Early this year I did what every retiree investor needs to do. I downloaded the Excel Spreadsheets for the Dividend Champions, Contenders and Challengers (CCCs) from the website of SA Contributor David Fish. I now had a list of every US Stock with a history of sustained dividend and dividend growth some going back more than 50 years. At last count there were 451 stocks with at least five years of sustained dividend growth. From there I customized to meet my needs. After 2008 I don't trust US banks so I just removed them from my spreadsheet. Since my stocks are providing current income I passed on stocks with yields much under 3%. I removed most of those without a 5 year Dividend Growth Rate (DGR) greater than inflation. Payout Ratios, P/Es and Betas were also considerations for what stayed on my list. My revised list now contains less than 150 stocks including those in my current portfolio.
I backtested looking for stocks that would help me and my lovely wife "sleep well at night." In my first series of articles for Seeking Alpha I presented the findings from that search, 50 of the most stable dividend performers between 2001 and 2011. These along with others from the lists of Dividend Champions, Challengers and Contenders make up the core of a dividend growth portfolio that I expect will prove a stable stream of income for the remainder of my life and will continue to serve my family well after I'm gone.
During the past year I grew a lot as an investor in retirement. I went from chasing yield to seeking a stream of growing dividends. I no longer worry whether my wife and I will outlive our portfolio. The 4% withdraw rule is now no longer a concern as my income from dividends alone provide income exceeding this amount. Inflation is not a concern since my dividend income grows at a rate more than twice that of inflation. Since it's about capital preservation and dividend growth rather than capital gain, my bets don't have to win the race, they just have to finish.
I don't have to worry about whether the market goes up or down, just whether each of my holdings maintains a reasonable payout ratio, based on its peers and has a growing sustainable dividend.
I'm most comfortable with an equal weight portfolio with each stock representing between 2 and 3% of the total portfolio. I feel this arrangement helps to safeguard against the effects of a stock having a large dividend cut affecting my monthly income. It may be more stocks than some of you are comfortable holding but it works for me. My goal is to keep my dividend yield at a minimum of between 4 and 5%.
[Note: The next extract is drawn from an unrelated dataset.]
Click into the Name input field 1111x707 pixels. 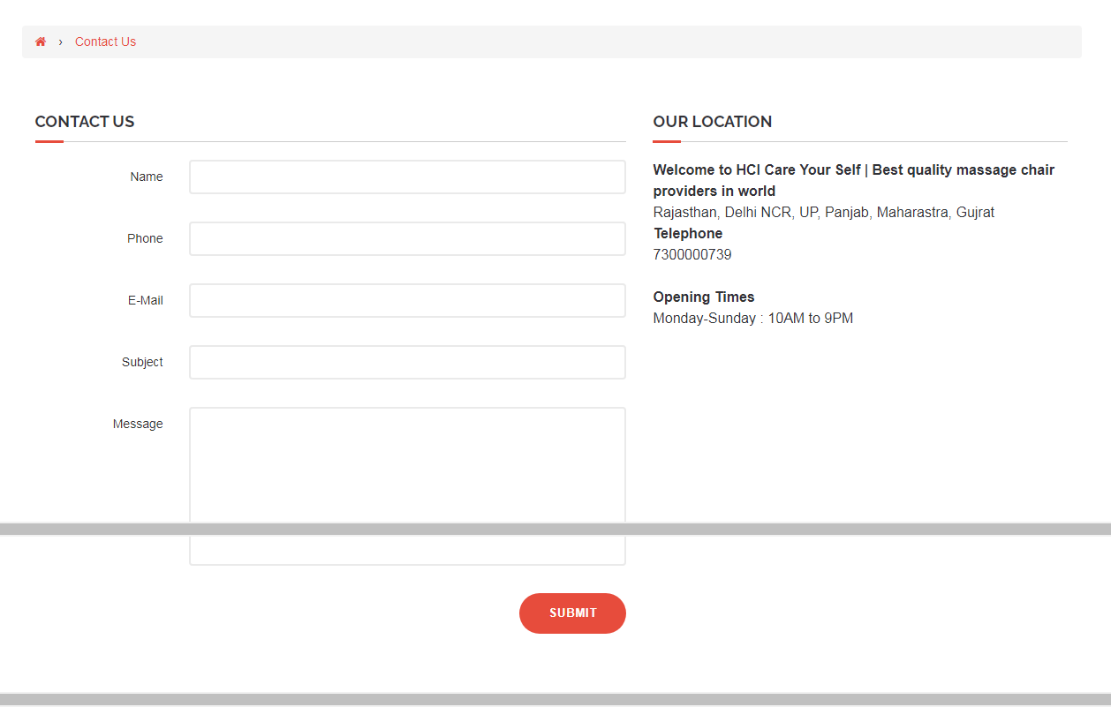[407, 177]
I currently have a 50 stock, equal weight portfolio. In addition to stocks from the CCCs I have a few 2% positions in stocks I expect to be on the Dividend Challenger list soon: PM, DPS and BGS. All three have a nice combination of current dividend yield and solid dividend growth. Finally I have three 2% positions in MReits that I watch closely to help increase yield: AGNC, MTGE and AMTG. These positions are likely to remain my most closely monitored.
I'm approaching investment like a business. Thanks to David Van Knapp I have a business plan with goals and buy and sell guidelines. I'll present this along with more information on my current portfolio next time around.
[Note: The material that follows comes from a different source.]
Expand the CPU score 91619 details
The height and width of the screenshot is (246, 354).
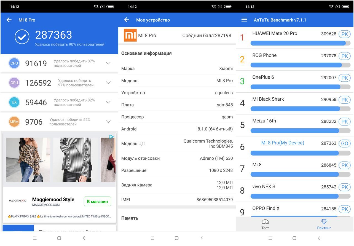tap(108, 63)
I want to encourage each of you to share your own insights from reflection, particularly those who are retired and have yet to comment. It was from my comments and questions that I learned so much from those generous enough to share their experiences.
Is this approach to investing right for everyone? Hardly! Is it right for me? Damn right it is! I did give up a lot when I made the decision to adapt this approach to investing. First, I no long need my thirty free trades a month my broker provides. Second, I don't watch Mad Money each night and never for more than the opening segment. Three, Motley Fool is a thing of the past. And as for our sleep….Sound as our grandkids.
Disclaimer: I am not a professional investment advisor or financial analyst. You need to do your own research and due diligence before you decide to trade any securities or other products.